O direito ao uso
Assim como as doenças, o melhor remédio começa a aparecer quando se conhece o problema. No caso da guerra civil travada no Rio de Janeiro entre traficantes e o Estado, todos sabem qual é o problema: o tráfico de algumas drogas proibidas. Digo “algumas”, porque a sociedade, apesar de aparentemente ser bem informada, não se toca que para a uma dúzia de drogas consideradas ilícitas existem duzentas outras que podem ser compradas sem nenhum problema, como o álcool, o cigarro e a maioria dos medicamentos considerados tarjas pretas, produzidos com uma quantidade absurda de drogas, inclusive psicotrópicas e alucinógenas.
Desse modo, cabe a pergunta: por que algumas drogas podem ser vendidas e outras não? Tenho pelo menos duas suspeitas. A primeira é de fundo moral, e inclui a falta de informação, como tudo que se moraliza A segunda é uma questão econômica. Países produtores de canabis e folha de coca, principalmente, seriam mais ricos se pudessem vender livremente seus produtos, o que não convém às grandes potências econômicas.
Portanto, antes de acreditar em campanhas preconceituosas como a de quem consome drogas financia o tráfico, é preciso pensar outras duas questões. O direito ao uso, no caso o direito ao suicídio, porque usar droga é de foro íntimo; e o bom senso, porque, afinal, se pode usar algumas por que não se pode usar todas?
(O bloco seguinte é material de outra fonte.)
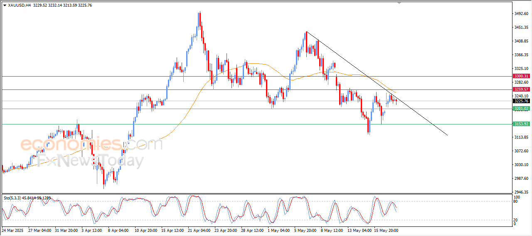Click the economies.com watermark logo
Screen dimensions: 532x236
point(91,144)
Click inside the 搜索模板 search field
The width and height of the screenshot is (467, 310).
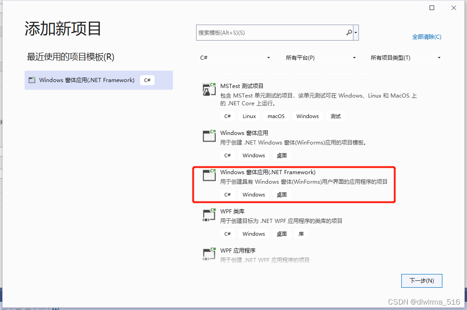pos(269,32)
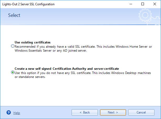The image size is (161, 119).
Task: Click the Create a new self signed Certification Authority heading
Action: click(67, 69)
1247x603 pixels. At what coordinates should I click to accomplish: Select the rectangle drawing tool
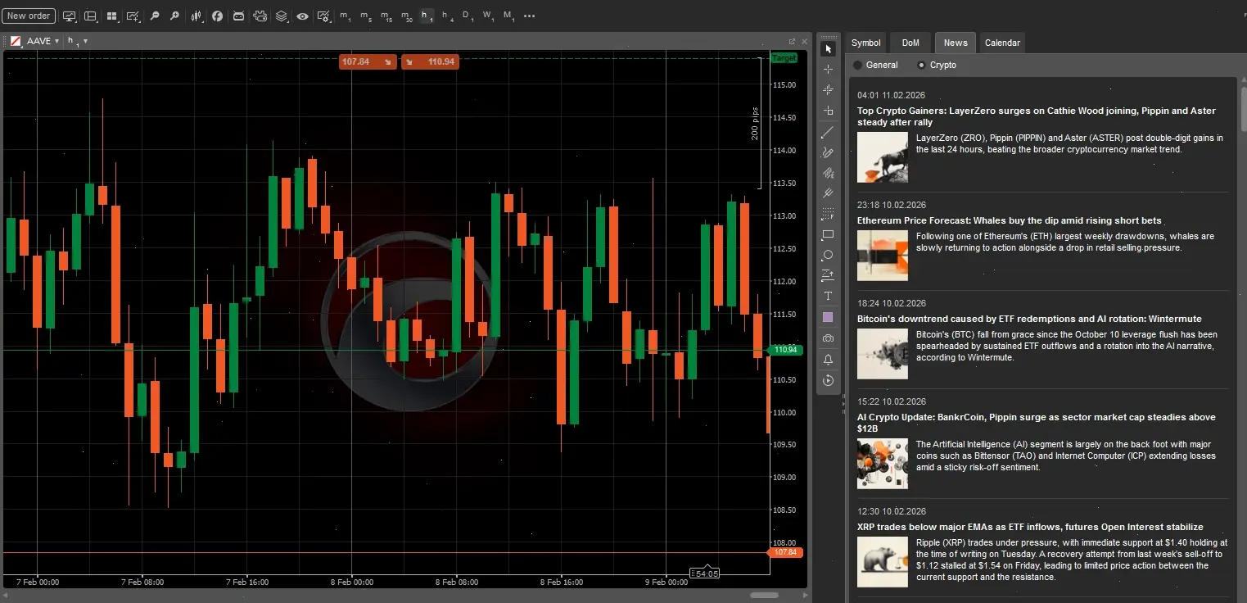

O que deve ser criminalizado é a violência por causa do uso de droga, mas não o simples ato de usar, porque a maioria dos consumidores é mais pacífica do que muita gente que considera “bacaninha e limpa”.
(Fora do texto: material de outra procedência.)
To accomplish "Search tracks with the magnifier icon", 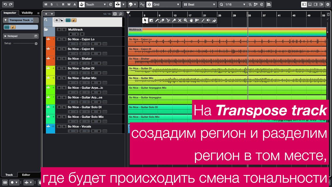I will click(121, 14).
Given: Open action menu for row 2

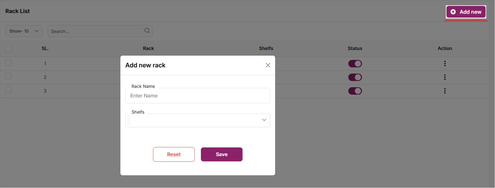Looking at the screenshot, I should pos(445,77).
Do mesmo modo como a violência ligada à venda ilegal de bebidas nos Estados Unidos nos anos de 1930 só recrudesceu após a liberação da venda de álcool, parece muito óbvio – se usarmos de inteligência para aprender com a história – que a violência geradora desses conflitos também acabe com a liberação do uso de tóxicos, e que possam ser vendidos como as outras drogas consideradas lícitas.